Descriptif Amazon :Casse-pipe suivi du Carnet du cuirassier des touches est un document sur la vie militaire. " Livre capital ", écrivait Roger Nimier, puisqu'il paraît autobiographique. Il s'agit d'un engagé volontaire au 17e régiment de cavalerie lourde, qui arrive dans la nuit et tombe sur une patrouille de l'armée. On n'oublie pas ce peloton, qui court dans l'ombre et se cache pour finir dans une écurie, qui est évidemment celle d'Augias. Les Grecs, toujours les Grecs !

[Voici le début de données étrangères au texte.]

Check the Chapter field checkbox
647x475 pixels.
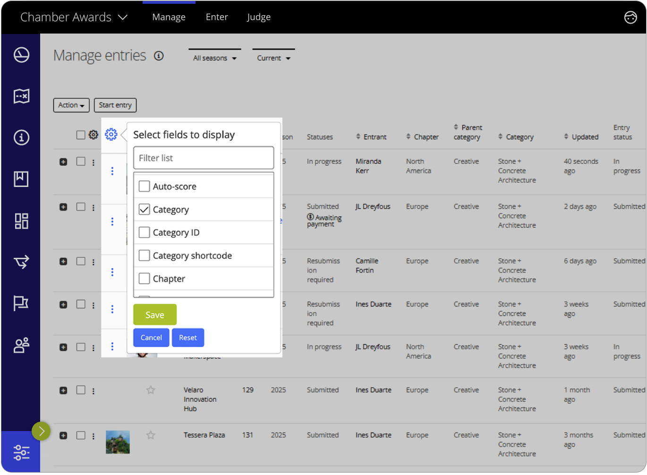click(145, 279)
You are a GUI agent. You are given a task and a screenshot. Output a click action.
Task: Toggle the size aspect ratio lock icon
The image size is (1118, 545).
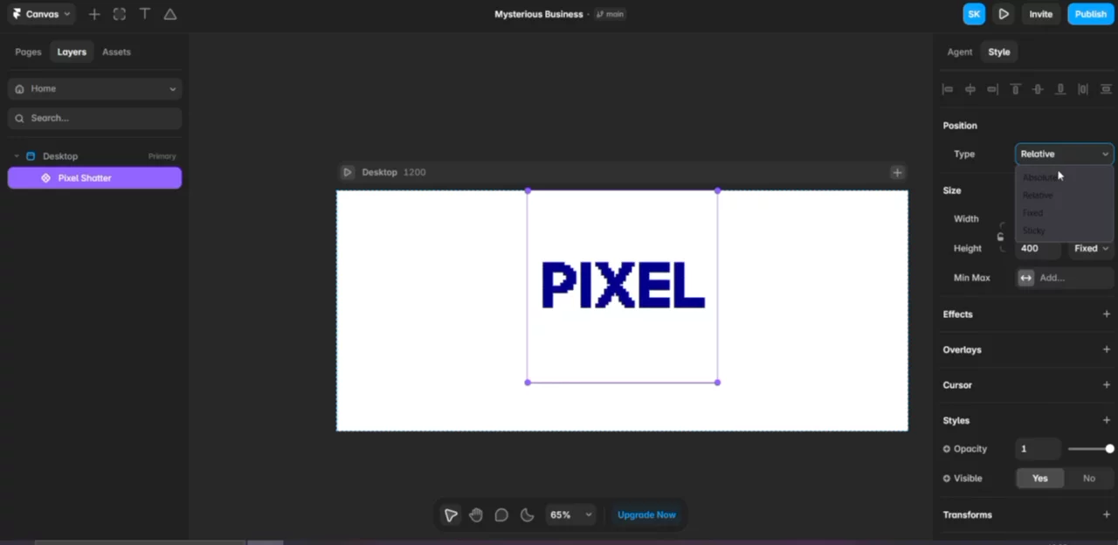pos(1000,236)
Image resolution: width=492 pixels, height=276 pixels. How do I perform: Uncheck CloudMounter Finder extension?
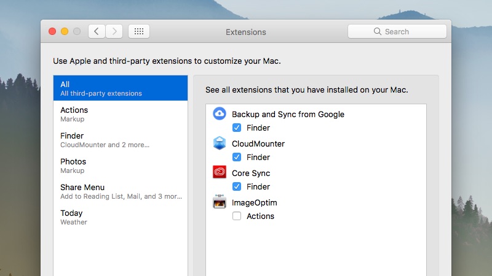point(237,158)
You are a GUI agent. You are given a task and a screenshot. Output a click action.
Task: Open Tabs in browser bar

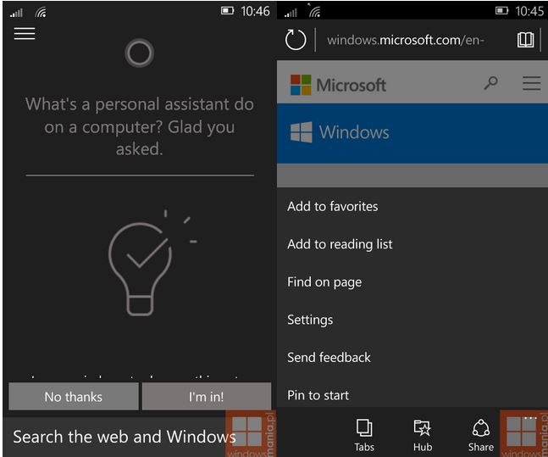(x=364, y=434)
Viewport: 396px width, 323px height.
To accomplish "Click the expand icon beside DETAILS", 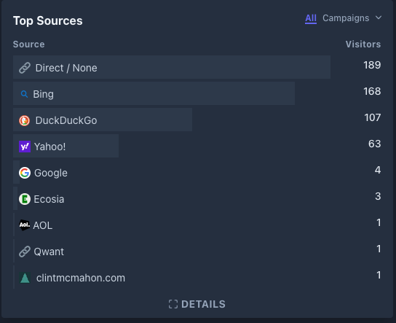I will click(x=173, y=304).
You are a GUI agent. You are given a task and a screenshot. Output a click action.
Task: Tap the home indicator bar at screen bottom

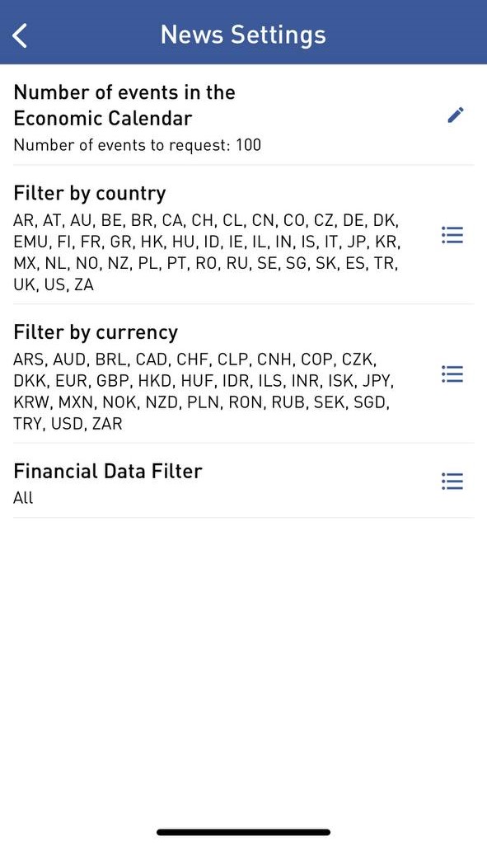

" Le langage saccadé d'un sous-officier furieux qui joue la comédie de la fureur, Céline le reproduit merveilleusement. Jamais il n'a été plus loin dans l'art des jurons, jamais il n'a eu plus de bonheur dans l'excès, car l'excès, en matière de cavalerie et de jurons, c'est la bonne moyenne.
" Ces invocations font la poésie. La caserne du 17e cuirassier est une création comparable à certaines apparitions, au milieu des flots, chez Homère. Elle n'est pas décrite, elle apparaît, elle se dégage lentement de la nuit, elle se révèle à travers la conversation des hommes, humanité pâteuse aux noms bretons, aux grosses moustaches, dont les sabres résonnent contre les pavés : les Bretons sont petits et les sabres sont grands.
" Dans ce vacarme, notre engagé volontaire garde la bonne volonté qui était celle de Bardamu, au temps de ses premiers voyages. "
Avis :Pour découvrir Céline, je voulais lire ce court "roman" qui me paraissait être plus accessible aux néophytes... Je me dis que finalement, j'ai bien fait de ne pas commencer par celui-là car je l'ai trouvé quand même assez difficile à lire avec des termes argotiques dans tous les sens et des phrases complètements éclatées...
Ce qui est marrant chez Céline, c'est la présence constante de la crasse et de la crotte (là, c'est une accumulation fantastique de bouse) dans ses écrits. J'ai l'impression que ce livre est un condensé de ce que fait Céline.
Même s'il n'est pas au même niveau que ces précédentes œuvres, j'ai bien aimé la façon que Céline décrit la vie des engagés. Elle est pitoyable. Elle est montrée sous son aspect le plus cru, le plus sale, le plus immonde. Le ton est d'ailleurs lancé dès le début :
"L'ordre de route je l'avais dans la main... L'heure était dessus, écrite. Le factionnaire de guérite il avait poussé lui-même le portillon avec sa crosse. Il avait prévenu l'intérieur - Brigadier ! C'est l'engagé ! - Qu'il entre ce con là !"Certains passages sont hilarants (encore faut-il être réceptif à l'humour "cracra", moi j'y suis complètement). Qu'est ce que j'ai pu me bidonner avec le pétomane "Le Croach Yves"...
Et d'autres sont magnifiques, surtout quand Céline parle des chevaux qui les frôlent dans la nuit. On y perçoit bien le respect et la terreur qu'inspire cet animal à Céline. On dirait des animaux tout droit sortis à la fois de l'Enfer et du Paradis. Ils paraissent à certains moments, irréels !
Un extrait que j'ai adoré (je crois bien qu'on ne peut pas parler de Céline sans y mettre un seul foutu passage) :
Encore un cheval qui débouche au triple galop... Il fonce... il nous double ventre à terre... Un bolide... Tagadam ! Tagadam ! Tout blanc qu'il était celui -ci... à folle cadence poulopant... la queue toute raide, en comète, toute solide à la vitesse... Il a presque emporté le falot... soufflé au passage... Tagadam ! Tagadam ! Et que je te redouble...Le petit plus : le Carnet du Cuirassier Destouches (quelque peu prophétique...) à la fin du livre qui nous montre un Céline touchant, un Céline encore tout jeune, complètement dépassé par la guerre, en pleine désillusion.